User scope in TestComplete
- 9 years ago
Hi Haiyangwhu,
It looks like you are using 64-bit Windows. 64-bit Windows have two System32 folders:
- %windir%\System32 - for 64-bit applications
- %windir%\SysWOW64 - for 32-bit applications
When a 32-bit application tries to access the %windir%\System32 folder, Windows redirects it to the %windir%\SysWOW64 folder for compatibility purposes. You can read more about this here:
File System RedirectorTestComplete is a 32-bit application, so it launches 32-bit cmd, which gets redirected to the SysWOW64 folder.

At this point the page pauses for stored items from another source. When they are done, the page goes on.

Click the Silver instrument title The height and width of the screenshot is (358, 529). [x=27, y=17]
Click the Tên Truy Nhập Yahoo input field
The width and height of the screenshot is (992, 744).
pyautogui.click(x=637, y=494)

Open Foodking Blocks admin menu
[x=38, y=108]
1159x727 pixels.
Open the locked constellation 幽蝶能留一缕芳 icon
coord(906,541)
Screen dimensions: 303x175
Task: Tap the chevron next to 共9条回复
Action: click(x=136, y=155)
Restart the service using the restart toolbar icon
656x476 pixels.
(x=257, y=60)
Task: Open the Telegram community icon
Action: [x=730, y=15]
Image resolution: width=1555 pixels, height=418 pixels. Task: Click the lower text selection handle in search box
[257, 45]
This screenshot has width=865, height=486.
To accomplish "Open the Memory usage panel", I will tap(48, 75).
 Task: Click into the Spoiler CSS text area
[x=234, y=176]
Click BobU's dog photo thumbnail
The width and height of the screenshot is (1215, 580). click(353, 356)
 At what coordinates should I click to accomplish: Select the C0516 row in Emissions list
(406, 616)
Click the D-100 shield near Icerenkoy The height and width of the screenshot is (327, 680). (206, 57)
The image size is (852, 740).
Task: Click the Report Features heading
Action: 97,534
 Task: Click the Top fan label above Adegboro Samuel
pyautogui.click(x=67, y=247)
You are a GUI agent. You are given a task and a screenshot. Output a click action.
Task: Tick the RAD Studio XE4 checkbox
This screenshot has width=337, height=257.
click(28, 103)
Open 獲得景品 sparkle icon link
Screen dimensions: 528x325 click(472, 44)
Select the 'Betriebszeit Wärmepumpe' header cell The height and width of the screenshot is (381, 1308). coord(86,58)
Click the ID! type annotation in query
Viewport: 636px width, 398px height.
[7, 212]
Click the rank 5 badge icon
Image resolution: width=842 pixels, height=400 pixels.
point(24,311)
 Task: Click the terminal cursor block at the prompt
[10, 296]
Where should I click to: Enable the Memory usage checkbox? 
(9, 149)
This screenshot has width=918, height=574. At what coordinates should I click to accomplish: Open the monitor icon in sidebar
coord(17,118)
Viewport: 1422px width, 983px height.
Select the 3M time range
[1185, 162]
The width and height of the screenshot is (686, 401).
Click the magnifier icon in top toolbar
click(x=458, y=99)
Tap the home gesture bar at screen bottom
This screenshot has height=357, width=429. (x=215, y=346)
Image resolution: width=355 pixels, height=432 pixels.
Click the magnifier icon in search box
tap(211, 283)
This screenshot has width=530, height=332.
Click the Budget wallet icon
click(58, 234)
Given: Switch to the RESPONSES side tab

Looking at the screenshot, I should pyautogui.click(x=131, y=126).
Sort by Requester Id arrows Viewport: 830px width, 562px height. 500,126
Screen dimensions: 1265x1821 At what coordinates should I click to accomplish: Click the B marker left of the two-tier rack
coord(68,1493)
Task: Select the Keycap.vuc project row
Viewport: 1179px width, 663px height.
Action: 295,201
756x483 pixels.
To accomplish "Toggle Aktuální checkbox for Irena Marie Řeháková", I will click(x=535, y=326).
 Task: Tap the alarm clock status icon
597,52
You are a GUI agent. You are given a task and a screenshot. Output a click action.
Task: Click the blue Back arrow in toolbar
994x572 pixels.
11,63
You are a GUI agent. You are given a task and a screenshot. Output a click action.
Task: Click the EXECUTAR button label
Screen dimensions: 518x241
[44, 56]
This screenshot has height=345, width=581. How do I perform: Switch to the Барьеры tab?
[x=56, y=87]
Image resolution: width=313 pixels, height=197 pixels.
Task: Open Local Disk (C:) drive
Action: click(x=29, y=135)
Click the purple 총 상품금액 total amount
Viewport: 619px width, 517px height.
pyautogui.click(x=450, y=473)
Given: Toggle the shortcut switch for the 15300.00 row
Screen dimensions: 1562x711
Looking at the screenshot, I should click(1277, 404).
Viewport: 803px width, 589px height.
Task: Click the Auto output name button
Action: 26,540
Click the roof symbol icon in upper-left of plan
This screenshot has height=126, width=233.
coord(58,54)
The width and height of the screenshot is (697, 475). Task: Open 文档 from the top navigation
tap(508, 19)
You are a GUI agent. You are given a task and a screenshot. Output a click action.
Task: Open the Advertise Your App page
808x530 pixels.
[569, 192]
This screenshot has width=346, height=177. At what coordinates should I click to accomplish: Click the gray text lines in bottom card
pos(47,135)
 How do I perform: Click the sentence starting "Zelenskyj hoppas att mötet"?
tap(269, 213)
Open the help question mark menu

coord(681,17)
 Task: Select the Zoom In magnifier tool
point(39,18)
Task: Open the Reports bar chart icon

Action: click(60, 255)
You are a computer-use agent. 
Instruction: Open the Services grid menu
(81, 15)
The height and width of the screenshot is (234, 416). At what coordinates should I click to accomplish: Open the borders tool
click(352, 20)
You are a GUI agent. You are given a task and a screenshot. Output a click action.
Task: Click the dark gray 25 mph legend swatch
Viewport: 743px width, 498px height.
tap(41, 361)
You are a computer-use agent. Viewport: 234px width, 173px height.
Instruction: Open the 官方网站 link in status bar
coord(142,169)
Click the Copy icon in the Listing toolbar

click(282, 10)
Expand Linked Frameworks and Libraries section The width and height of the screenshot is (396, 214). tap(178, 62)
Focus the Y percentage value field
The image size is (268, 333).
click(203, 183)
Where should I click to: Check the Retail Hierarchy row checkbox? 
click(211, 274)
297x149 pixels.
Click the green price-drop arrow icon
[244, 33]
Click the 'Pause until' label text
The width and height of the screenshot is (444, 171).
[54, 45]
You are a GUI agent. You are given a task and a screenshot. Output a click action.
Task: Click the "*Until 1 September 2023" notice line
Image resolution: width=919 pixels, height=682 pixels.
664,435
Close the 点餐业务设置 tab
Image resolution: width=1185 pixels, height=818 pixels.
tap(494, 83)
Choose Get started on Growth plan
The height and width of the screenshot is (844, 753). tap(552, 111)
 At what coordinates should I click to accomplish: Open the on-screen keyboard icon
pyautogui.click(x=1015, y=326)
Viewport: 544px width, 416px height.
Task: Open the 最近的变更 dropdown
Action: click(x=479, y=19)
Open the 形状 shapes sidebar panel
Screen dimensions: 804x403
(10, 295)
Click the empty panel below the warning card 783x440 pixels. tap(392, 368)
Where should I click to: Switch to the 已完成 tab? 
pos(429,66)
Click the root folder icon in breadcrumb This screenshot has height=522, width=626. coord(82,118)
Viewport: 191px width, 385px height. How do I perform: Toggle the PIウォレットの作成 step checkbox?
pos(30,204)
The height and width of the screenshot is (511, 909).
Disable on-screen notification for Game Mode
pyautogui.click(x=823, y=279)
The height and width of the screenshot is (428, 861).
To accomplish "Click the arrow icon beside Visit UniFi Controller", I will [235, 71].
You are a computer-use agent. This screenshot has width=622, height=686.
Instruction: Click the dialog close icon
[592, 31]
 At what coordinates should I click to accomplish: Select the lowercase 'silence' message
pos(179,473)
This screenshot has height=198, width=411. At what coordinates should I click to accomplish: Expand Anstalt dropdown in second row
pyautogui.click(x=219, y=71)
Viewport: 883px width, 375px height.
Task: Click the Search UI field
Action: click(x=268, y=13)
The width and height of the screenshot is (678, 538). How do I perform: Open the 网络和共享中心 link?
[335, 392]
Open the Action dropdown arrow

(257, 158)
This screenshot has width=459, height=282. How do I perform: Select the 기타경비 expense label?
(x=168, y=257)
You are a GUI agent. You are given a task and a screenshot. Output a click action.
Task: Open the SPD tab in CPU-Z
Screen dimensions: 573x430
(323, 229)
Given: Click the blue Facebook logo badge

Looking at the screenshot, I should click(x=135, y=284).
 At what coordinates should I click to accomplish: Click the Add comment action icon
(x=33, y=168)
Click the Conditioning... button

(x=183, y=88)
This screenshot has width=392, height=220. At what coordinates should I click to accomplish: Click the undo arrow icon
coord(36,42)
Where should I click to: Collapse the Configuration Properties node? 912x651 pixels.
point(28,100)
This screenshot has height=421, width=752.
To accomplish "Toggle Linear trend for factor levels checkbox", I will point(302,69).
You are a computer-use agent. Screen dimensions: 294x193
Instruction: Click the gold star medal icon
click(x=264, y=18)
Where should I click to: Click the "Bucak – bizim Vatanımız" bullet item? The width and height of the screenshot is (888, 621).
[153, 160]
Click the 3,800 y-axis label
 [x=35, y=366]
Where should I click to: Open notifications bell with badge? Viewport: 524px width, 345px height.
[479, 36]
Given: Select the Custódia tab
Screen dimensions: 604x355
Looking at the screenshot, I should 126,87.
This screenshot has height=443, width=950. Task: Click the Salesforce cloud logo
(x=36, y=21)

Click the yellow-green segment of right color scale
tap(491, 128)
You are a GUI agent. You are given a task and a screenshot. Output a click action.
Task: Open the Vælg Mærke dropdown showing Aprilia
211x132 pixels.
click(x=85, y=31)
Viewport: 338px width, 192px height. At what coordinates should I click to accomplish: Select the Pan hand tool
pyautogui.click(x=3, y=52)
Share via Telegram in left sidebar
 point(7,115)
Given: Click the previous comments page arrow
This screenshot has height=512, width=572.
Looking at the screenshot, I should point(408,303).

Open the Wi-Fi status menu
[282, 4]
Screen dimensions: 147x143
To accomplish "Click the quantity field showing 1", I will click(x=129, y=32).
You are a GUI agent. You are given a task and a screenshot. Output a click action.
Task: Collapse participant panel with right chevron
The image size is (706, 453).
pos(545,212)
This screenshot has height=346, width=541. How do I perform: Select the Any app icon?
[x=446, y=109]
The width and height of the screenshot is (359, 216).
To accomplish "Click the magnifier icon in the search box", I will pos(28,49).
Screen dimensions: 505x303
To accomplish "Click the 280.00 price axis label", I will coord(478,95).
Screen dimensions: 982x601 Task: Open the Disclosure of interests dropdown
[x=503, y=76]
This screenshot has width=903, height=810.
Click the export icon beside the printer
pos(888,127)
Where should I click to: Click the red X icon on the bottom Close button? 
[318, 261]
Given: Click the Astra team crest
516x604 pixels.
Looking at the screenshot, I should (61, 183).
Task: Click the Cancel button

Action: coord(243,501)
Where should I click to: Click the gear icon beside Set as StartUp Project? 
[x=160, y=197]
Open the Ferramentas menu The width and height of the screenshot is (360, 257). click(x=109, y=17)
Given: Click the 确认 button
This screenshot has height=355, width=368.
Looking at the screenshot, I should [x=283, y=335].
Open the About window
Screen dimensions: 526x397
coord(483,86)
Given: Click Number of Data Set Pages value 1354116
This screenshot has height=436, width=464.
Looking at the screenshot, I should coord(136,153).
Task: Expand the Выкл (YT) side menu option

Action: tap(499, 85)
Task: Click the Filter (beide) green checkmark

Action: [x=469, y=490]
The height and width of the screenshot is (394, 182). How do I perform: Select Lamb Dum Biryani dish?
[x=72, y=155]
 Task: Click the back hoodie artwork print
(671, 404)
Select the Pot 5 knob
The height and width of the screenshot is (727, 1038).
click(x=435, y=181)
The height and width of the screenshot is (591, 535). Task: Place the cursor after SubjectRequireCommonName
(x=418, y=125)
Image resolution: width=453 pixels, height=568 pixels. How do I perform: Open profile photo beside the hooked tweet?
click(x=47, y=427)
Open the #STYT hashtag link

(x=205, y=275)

The cmd you launch directly from Windows is 64-bit, so it accesses the "true" System32 folder. That's why you get different results.
The workaround to access the "true" System32 folder from a 32-bit application is to use the %windir%\Sysnative alias.
RunCommand("cmd /C \"dir C:\\Windows\\Sysnative > C:\\test.log\"");
Note that this alias works only in 32-bit apps on 64-bit Windows. It does not work on 32-bit Windows and in 64-bit apps on 64-bit Windows.
Another solution is to launch 32-bit or 64-bit cmd depending on Windows bitness:
if (Sys.OSInfo.Windows64bit) {
strCommand = "%windir%\\Sysnative\\cmd /C \"dir %windir%\\System32 > C:\\test.log\"";
}
else {
strCommand = "cmd /C \"dir %windir%\\System32 > C:\\test.log\"";
}
RunCommand(strCommand);Hope this helps!